185

I have a class with a unique_ptr member.

class Foo {
private:
    std::unique_ptr<Bar> bar;
    ...
};

The Bar is a third party class that has a create() function and a destroy() function.

If I wanted to use a std::unique_ptr with it in a stand alone function I could do:

void foo() {
    std::unique_ptr<Bar, void(*)(Bar*)> bar(create(), [](Bar* b){ destroy(b); });
    ...
}

Is there a way to do this with std::unique_ptr as a member of a class?

10 Answers 10

177

Assuming that create and destroy are free functions (which seems to be the case from the OP's code snippet) with the following signatures:

Bar* create();
void destroy(Bar*);

You can write your class Foo like this

class Foo {

    std::unique_ptr<Bar, void(*)(Bar*)> ptr_;

    // ...

public:

    Foo() : ptr_(create(), destroy) { /* ... */ }

    // ...
};

Notice that you don't need to write any lambda or custom deleter here because destroy is already a deleter.

3
  • 206
    With C++11 std::unique_ptr<Bar, decltype(&destroy)> ptr_;
    – Joe
    Commented Mar 26, 2015 at 17:32
  • 17
    Downside to this solution is that it doubles the overhead of every unique_ptr (they must all store the function pointer along with the pointer to the actual data), requires passing the destruction function every time, it can't inline (since the template can't specialize to the specific function, only the signature), and must call the function through the pointer (more costly than direct call). Both rici and Deduplicator's answers avoid all of these costs by specializing to a functor. Commented Nov 21, 2019 at 21:07
  • 3
    @ShadowRanger isn't it defined to default_delete<T> and stored function pointer everytime whether you pass it explicitly or not?
    – IC_
    Commented Jun 24, 2020 at 4:19
155

It's possible to do this cleanly using a lambda in C++11 (tested in G++ 4.8.2).

Given this reusable typedef:

template<typename T>
using deleted_unique_ptr = std::unique_ptr<T,std::function<void(T*)>>;

You can write:

deleted_unique_ptr<Foo> foo(new Foo(), [](Foo* f) { customdeleter(f); });

For example, with a FILE*:

deleted_unique_ptr<FILE> file(
    fopen("file.txt", "r"),
    [](FILE* f) { fclose(f); });

With this you get the benefits of exception-safe cleanup using RAII, without needing try/catch noise.

Data provided.

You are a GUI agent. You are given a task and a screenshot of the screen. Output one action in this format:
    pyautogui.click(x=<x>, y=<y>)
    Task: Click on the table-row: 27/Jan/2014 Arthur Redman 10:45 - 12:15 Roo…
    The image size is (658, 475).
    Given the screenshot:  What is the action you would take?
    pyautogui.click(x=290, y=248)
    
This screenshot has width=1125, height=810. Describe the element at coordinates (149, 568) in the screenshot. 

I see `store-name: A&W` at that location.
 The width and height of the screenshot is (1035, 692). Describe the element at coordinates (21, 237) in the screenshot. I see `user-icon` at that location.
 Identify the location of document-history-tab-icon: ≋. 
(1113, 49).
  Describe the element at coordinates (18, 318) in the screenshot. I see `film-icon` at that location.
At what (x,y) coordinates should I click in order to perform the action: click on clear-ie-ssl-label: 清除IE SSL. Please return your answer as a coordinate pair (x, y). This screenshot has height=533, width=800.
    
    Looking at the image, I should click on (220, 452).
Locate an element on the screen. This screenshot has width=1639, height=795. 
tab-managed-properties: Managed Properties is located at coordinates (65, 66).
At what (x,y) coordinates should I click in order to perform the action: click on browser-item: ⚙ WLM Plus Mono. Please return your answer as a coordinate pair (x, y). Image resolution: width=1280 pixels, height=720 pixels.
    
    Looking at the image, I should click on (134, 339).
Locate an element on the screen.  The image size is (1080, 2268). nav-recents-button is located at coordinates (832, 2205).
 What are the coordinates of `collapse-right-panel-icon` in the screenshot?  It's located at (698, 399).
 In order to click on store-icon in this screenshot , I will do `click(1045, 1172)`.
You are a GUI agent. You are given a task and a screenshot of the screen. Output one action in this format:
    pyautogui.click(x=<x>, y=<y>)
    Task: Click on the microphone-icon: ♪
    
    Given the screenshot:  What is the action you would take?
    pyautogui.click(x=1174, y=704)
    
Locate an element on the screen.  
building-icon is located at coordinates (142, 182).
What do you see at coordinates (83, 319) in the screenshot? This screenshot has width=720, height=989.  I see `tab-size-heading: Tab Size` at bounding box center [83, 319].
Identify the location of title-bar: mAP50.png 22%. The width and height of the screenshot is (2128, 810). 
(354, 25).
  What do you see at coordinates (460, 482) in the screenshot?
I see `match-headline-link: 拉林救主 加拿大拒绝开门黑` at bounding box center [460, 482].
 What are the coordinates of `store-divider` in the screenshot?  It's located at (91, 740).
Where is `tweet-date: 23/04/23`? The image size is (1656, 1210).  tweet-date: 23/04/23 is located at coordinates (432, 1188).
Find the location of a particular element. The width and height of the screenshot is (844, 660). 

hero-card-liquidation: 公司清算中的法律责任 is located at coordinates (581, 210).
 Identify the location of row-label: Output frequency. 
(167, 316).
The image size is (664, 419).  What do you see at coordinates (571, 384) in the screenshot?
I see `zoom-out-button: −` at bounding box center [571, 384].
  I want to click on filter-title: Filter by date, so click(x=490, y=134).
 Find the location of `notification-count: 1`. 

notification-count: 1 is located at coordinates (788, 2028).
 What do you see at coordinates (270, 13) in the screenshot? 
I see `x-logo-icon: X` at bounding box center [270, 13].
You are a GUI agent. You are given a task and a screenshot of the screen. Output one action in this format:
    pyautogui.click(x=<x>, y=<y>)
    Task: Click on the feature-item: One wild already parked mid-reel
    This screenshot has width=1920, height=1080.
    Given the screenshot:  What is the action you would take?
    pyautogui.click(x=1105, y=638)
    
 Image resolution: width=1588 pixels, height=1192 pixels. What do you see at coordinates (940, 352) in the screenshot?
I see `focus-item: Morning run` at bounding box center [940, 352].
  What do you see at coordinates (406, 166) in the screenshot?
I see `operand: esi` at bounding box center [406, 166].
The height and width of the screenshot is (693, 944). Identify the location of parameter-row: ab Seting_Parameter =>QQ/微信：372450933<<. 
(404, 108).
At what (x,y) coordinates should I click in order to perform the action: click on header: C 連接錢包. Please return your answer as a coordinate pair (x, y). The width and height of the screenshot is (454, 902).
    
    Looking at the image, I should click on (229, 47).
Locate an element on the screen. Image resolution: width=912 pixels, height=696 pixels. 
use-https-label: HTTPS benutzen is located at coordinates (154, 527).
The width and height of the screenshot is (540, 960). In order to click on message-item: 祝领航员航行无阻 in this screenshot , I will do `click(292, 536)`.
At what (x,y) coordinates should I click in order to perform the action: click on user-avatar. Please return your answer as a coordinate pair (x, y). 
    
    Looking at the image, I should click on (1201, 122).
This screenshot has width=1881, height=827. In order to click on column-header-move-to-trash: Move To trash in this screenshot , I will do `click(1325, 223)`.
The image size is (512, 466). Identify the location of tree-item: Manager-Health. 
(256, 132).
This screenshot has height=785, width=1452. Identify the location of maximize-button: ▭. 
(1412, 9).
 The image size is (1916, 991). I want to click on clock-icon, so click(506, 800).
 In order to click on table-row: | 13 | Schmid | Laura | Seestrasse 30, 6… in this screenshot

Work request 1. In the unique_ptr thread, why does the first answer say that Foo's constructor needs no lambda or custom deleter? Answer in one to three sentences.
Work request 2. In the rows, print the stretch from the line that contains "I want to click on filter-title: Filter" through the line that contains "center [270, 13].", copying each line without change.
The unique_ptr thread and the rows come from separate sources.

Task solution 1. No lambda or custom deleter is needed because destroy is already a deleter. Its signature, void destroy(Bar*), matches the deleter type void(*)(Bar*), so the constructor can pass it directly: ptr_(create(), destroy).

Task solution 2.
  I want to click on filter-title: Filter by date, so click(x=490, y=134).
 Find the location of `notification-count: 1`. 

notification-count: 1 is located at coordinates (788, 2028).
 What do you see at coordinates (270, 13) in the screenshot? 
I see `x-logo-icon: X` at bounding box center [270, 13].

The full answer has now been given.